__OBJECTIVE__. Swap each "Instruction" in the listing below for "Goal", and give the lines back with nothing else changed.

— START —

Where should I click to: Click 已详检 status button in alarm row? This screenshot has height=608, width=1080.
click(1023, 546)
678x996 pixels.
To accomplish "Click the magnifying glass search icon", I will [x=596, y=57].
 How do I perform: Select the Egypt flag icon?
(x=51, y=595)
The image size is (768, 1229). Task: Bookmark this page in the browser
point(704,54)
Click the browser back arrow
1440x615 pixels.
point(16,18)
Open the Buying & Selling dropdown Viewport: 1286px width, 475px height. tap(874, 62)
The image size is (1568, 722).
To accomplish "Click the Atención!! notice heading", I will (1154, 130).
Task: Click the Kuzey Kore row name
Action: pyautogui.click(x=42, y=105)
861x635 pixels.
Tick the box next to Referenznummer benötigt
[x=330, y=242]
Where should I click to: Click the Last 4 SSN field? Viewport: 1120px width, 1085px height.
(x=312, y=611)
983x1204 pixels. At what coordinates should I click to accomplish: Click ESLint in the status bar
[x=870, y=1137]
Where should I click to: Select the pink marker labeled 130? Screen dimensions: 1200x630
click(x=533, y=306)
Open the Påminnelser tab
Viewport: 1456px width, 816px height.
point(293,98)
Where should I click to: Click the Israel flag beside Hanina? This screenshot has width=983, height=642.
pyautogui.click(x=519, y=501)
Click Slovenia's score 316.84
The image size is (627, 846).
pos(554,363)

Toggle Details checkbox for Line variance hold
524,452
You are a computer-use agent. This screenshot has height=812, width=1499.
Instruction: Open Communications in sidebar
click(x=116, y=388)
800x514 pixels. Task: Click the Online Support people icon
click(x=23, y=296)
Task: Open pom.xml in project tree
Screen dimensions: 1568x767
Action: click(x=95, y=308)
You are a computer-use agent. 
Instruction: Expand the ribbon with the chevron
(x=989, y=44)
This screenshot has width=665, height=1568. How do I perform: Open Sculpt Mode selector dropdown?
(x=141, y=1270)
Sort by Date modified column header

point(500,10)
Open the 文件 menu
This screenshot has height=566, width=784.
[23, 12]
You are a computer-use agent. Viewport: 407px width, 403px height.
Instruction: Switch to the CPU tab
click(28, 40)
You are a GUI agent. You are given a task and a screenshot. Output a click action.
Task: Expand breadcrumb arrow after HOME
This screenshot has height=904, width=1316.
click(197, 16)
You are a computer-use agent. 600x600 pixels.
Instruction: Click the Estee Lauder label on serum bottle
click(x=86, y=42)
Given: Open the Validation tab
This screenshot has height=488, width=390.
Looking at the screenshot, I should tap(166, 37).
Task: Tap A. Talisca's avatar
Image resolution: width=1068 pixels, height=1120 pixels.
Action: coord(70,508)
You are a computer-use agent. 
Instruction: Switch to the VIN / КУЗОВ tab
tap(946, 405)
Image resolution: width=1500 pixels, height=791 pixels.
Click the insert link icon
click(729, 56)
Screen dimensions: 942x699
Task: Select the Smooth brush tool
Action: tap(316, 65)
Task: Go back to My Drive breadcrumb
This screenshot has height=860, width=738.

— END —

__WRITTEN RESPONSE__.
Where should I click to: Click 已详检 status button in alarm row? This screenshot has height=608, width=1080.
click(1023, 546)
678x996 pixels.
To accomplish "Click the magnifying glass search icon", I will [x=596, y=57].
 How do I perform: Select the Egypt flag icon?
(x=51, y=595)
The image size is (768, 1229). Task: Bookmark this page in the browser
point(704,54)
Click the browser back arrow
1440x615 pixels.
point(16,18)
Open the Buying & Selling dropdown Viewport: 1286px width, 475px height. tap(874, 62)
The image size is (1568, 722).
To accomplish "Click the Atención!! notice heading", I will (1154, 130).
Task: Click the Kuzey Kore row name
Action: pyautogui.click(x=42, y=105)
861x635 pixels.
Tick the box next to Referenznummer benötigt
[x=330, y=242]
Where should I click to: Click the Last 4 SSN field? Viewport: 1120px width, 1085px height.
(x=312, y=611)
983x1204 pixels. At what coordinates should I click to accomplish: Click ESLint in the status bar
[x=870, y=1137]
Where should I click to: Select the pink marker labeled 130? Screen dimensions: 1200x630
click(x=533, y=306)
Open the Påminnelser tab
Viewport: 1456px width, 816px height.
point(293,98)
Where should I click to: Click the Israel flag beside Hanina? This screenshot has width=983, height=642.
pyautogui.click(x=519, y=501)
Click Slovenia's score 316.84
The image size is (627, 846).
pos(554,363)

Toggle Details checkbox for Line variance hold
524,452
You are a computer-use agent. This screenshot has height=812, width=1499.
Goal: Open Communications in sidebar
click(x=116, y=388)
800x514 pixels. Task: Click the Online Support people icon
click(x=23, y=296)
Task: Open pom.xml in project tree
Screen dimensions: 1568x767
Action: click(x=95, y=308)
You are a computer-use agent. 
Goal: Expand the ribbon with the chevron
(x=989, y=44)
This screenshot has width=665, height=1568. How do I perform: Open Sculpt Mode selector dropdown?
(x=141, y=1270)
Sort by Date modified column header

point(500,10)
Open the 文件 menu
This screenshot has height=566, width=784.
[23, 12]
You are a computer-use agent. Viewport: 407px width, 403px height.
Goal: Switch to the CPU tab
click(28, 40)
You are a GUI agent. You are given a task and a screenshot. Output a click action.
Task: Expand breadcrumb arrow after HOME
This screenshot has height=904, width=1316.
click(197, 16)
You are a computer-use agent. 600x600 pixels.
Goal: Click the Estee Lauder label on serum bottle
click(x=86, y=42)
Given: Open the Validation tab
This screenshot has height=488, width=390.
Looking at the screenshot, I should tap(166, 37).
Task: Tap A. Talisca's avatar
Image resolution: width=1068 pixels, height=1120 pixels.
Action: coord(70,508)
You are a computer-use agent. 
Goal: Switch to the VIN / КУЗОВ tab
tap(946, 405)
Image resolution: width=1500 pixels, height=791 pixels.
Click the insert link icon
click(729, 56)
Screen dimensions: 942x699
Task: Select the Smooth brush tool
Action: tap(316, 65)
Task: Go back to My Drive breadcrumb
This screenshot has height=860, width=738.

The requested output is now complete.